According to Rohs, more young people from the eastern suburbs are travelling further afield to go to high school because schools in the western suburbs are making up for their falling rolls by taking more out-of-zone applicants. The situation has created "a degree of friction" among principals, he says, and he has called on the Ministry of Education to do something about it.

There is no denying that the official statistics show large changes in enrolments at schools around the city. Aranui High School's roll has declined steeply from 650 before the earthquakes to fewer than 500 now. At the same time, three state co-educational high schools in the western suburbs - Burnside, Riccarton and Papanui - have shown sharp rises in the numbers of out-of-zone enrolments they have taken.

Quite how large is not altogether clear, because at least one of those schools, Burnside, says that the Ministry of Education statistics are not accurate. The ministry figures show that in 2009 Burnside had 5 per cent of its roll made up of out-of-zone pupils and that in 2011 that figure jumped to 17 per cent. The principal of Burnside High School, Warwick Maguire, says, however, that his school has consistently enrolled about 20 to 25 per cent of its pupils from out of zone each year and was, in fact, trying to reduce the numbers, not increase them. Far from seeking to increase its roll at the expense of others, the school turns hundreds of applicants away, Maguire says, and this year it took fewer out-of-zoners than last year.

Whatever the true numbers, there is no doubt that enrolments are changing. That is almost certainly simply an obvious adjustment to the huge demographic changes that have been forced on the region since the earthquakes. The Ministry of Education's plan for schools, about which dozens of submissions have been made and a major announcement about which is due towards the end of next month, is the Government's long-term response to those changes.

In the meantime, however, family life goes on, with many people moving and making arrangements for themselves. To talk of this exercise of parental choice as "poaching" by schools is counter-productive and silly. Intervention by the Ministry of Education would be unlikely to improve things, even if one had confidence that any intervention by the ministry would be done competently, which after recent events is far from the case.

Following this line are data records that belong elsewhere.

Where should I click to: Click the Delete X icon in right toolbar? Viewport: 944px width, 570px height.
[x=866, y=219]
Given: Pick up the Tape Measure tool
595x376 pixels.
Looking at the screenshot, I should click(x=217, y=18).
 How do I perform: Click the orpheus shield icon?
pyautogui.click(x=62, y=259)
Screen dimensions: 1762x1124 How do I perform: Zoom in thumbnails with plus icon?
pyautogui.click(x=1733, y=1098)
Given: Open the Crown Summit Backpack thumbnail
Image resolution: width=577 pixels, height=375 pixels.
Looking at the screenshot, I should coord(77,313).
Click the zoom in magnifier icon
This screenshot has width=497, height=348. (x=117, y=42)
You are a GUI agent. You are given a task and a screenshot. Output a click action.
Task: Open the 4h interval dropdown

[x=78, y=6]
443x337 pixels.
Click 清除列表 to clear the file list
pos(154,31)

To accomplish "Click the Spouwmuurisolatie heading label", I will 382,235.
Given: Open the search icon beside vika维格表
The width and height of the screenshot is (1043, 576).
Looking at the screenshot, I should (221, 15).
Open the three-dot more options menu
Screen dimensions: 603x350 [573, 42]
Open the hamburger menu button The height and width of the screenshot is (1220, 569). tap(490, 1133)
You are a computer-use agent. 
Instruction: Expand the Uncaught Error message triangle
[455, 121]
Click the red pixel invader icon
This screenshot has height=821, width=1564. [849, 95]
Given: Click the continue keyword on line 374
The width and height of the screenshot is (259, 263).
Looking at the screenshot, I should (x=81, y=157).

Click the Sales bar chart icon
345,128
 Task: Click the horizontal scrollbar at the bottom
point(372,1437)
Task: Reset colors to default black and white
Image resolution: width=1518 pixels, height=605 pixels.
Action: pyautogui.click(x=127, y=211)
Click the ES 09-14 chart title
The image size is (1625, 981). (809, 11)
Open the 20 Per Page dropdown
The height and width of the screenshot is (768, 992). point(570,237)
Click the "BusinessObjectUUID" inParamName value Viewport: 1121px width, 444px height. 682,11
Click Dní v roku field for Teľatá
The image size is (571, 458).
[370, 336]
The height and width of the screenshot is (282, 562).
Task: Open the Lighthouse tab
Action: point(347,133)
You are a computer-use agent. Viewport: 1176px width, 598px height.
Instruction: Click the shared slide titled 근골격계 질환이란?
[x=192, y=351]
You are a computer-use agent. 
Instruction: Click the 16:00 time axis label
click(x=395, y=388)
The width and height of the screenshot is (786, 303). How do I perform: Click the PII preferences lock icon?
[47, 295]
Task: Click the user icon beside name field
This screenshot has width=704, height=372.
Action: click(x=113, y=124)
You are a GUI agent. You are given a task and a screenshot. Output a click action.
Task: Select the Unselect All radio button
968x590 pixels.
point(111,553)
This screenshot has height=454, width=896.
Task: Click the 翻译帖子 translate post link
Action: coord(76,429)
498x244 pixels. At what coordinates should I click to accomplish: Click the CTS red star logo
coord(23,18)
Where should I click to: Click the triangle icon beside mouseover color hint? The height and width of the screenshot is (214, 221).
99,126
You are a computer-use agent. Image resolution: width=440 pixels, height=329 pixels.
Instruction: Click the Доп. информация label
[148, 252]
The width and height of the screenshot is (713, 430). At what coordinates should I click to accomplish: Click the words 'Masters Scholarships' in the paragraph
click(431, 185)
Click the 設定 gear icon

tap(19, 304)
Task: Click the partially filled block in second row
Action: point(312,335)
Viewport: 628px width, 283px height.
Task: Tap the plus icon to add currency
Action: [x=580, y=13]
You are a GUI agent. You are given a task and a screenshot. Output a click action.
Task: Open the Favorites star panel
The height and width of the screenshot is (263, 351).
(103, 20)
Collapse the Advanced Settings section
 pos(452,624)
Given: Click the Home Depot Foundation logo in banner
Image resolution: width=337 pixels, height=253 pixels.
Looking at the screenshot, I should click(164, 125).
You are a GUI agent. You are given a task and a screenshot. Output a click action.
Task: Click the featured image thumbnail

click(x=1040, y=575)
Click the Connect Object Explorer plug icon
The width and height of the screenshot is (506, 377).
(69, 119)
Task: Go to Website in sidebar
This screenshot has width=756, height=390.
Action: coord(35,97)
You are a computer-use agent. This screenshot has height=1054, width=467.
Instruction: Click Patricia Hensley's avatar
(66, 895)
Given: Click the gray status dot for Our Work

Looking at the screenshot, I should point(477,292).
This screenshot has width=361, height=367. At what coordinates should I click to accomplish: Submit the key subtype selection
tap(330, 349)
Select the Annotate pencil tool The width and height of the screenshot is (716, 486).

A few parents may, of course, be moving their children to what they feel is a better school for no other reason than that the circumstances now make it possible. As Rohs observed, some parents in the eastern suburbs had moved their children to school further afield before the earthquakes. The degree to which that sort of movement has increased is impossible to measure, but it is unlikely to be large. There is little that can be done about that. Parents always seek to get the best education they can for their children. That said, parents should not be guided by gossip and prejudice in such decisions and should give honest consideration to their local school. For the good of their communities, they owe them no less.